#### Work request
Beneath this sentence is a set of records; write each of them out exactly.

#### Exercise data
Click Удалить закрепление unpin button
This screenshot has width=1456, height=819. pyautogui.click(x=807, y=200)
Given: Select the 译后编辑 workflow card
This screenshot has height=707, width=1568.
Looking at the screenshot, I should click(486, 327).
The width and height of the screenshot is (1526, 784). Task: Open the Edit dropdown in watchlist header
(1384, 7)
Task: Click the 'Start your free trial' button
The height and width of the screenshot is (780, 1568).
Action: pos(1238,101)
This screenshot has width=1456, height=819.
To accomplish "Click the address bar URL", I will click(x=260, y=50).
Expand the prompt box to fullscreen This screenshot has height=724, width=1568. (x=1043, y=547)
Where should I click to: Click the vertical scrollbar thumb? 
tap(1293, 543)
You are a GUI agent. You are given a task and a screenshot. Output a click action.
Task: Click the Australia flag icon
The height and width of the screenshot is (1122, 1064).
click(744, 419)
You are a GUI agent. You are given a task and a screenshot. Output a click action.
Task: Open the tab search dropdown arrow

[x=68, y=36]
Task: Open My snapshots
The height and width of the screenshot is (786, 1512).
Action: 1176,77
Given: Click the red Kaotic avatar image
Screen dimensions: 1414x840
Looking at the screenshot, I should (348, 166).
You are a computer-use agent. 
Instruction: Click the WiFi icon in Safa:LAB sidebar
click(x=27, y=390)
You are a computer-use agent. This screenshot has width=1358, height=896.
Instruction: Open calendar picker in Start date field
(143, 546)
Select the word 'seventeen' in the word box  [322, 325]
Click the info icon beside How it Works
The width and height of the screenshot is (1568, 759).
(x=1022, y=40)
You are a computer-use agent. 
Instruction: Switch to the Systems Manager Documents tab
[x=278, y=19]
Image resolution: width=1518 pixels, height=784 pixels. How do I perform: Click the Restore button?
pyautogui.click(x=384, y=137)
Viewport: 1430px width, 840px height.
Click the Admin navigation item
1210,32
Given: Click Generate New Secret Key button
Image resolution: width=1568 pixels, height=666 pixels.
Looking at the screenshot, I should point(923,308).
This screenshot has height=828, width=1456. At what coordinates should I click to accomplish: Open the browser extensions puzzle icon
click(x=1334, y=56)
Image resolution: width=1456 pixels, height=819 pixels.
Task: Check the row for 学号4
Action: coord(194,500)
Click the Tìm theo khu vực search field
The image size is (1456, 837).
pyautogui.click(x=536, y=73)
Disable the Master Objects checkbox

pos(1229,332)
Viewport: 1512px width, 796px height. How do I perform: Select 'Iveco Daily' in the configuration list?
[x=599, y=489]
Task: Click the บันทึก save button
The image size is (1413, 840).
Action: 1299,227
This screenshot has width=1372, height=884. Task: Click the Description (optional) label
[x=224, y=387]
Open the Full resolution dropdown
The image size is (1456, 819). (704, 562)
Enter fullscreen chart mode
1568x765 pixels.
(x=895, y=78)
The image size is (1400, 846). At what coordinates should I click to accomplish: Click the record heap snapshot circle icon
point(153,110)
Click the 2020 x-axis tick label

#### Output for this exercise
Click Удалить закрепление unpin button
This screenshot has width=1456, height=819. pyautogui.click(x=807, y=200)
Given: Select the 译后编辑 workflow card
This screenshot has height=707, width=1568.
Looking at the screenshot, I should click(486, 327).
The width and height of the screenshot is (1526, 784). Task: Open the Edit dropdown in watchlist header
(1384, 7)
Task: Click the 'Start your free trial' button
The height and width of the screenshot is (780, 1568).
Action: pos(1238,101)
This screenshot has width=1456, height=819.
To accomplish "Click the address bar URL", I will click(x=260, y=50).
Expand the prompt box to fullscreen This screenshot has height=724, width=1568. (x=1043, y=547)
Where should I click to: Click the vertical scrollbar thumb? 
tap(1293, 543)
You are a GUI agent. You are given a task and a screenshot. Output a click action.
Task: Click the Australia flag icon
The height and width of the screenshot is (1122, 1064).
click(744, 419)
You are a GUI agent. You are given a task and a screenshot. Output a click action.
Task: Open the tab search dropdown arrow

[x=68, y=36]
Task: Open My snapshots
The height and width of the screenshot is (786, 1512).
Action: 1176,77
Given: Click the red Kaotic avatar image
Screen dimensions: 1414x840
Looking at the screenshot, I should (348, 166).
You are a computer-use agent. 
Instruction: Click the WiFi icon in Safa:LAB sidebar
click(x=27, y=390)
You are a computer-use agent. This screenshot has width=1358, height=896.
Instruction: Open calendar picker in Start date field
(143, 546)
Select the word 'seventeen' in the word box  [322, 325]
Click the info icon beside How it Works
The width and height of the screenshot is (1568, 759).
(x=1022, y=40)
You are a computer-use agent. 
Instruction: Switch to the Systems Manager Documents tab
[x=278, y=19]
Image resolution: width=1518 pixels, height=784 pixels. How do I perform: Click the Restore button?
pyautogui.click(x=384, y=137)
Viewport: 1430px width, 840px height.
Click the Admin navigation item
1210,32
Given: Click Generate New Secret Key button
Image resolution: width=1568 pixels, height=666 pixels.
Looking at the screenshot, I should point(923,308).
This screenshot has height=828, width=1456. At what coordinates should I click to accomplish: Open the browser extensions puzzle icon
click(x=1334, y=56)
Image resolution: width=1456 pixels, height=819 pixels.
Task: Check the row for 学号4
Action: coord(194,500)
Click the Tìm theo khu vực search field
The image size is (1456, 837).
pyautogui.click(x=536, y=73)
Disable the Master Objects checkbox

pos(1229,332)
Viewport: 1512px width, 796px height. How do I perform: Select 'Iveco Daily' in the configuration list?
[x=599, y=489]
Task: Click the บันทึก save button
The image size is (1413, 840).
Action: 1299,227
This screenshot has width=1372, height=884. Task: Click the Description (optional) label
[x=224, y=387]
Open the Full resolution dropdown
The image size is (1456, 819). (704, 562)
Enter fullscreen chart mode
1568x765 pixels.
(x=895, y=78)
The image size is (1400, 846). At what coordinates should I click to accomplish: Click the record heap snapshot circle icon
point(153,110)
Click the 2020 x-axis tick label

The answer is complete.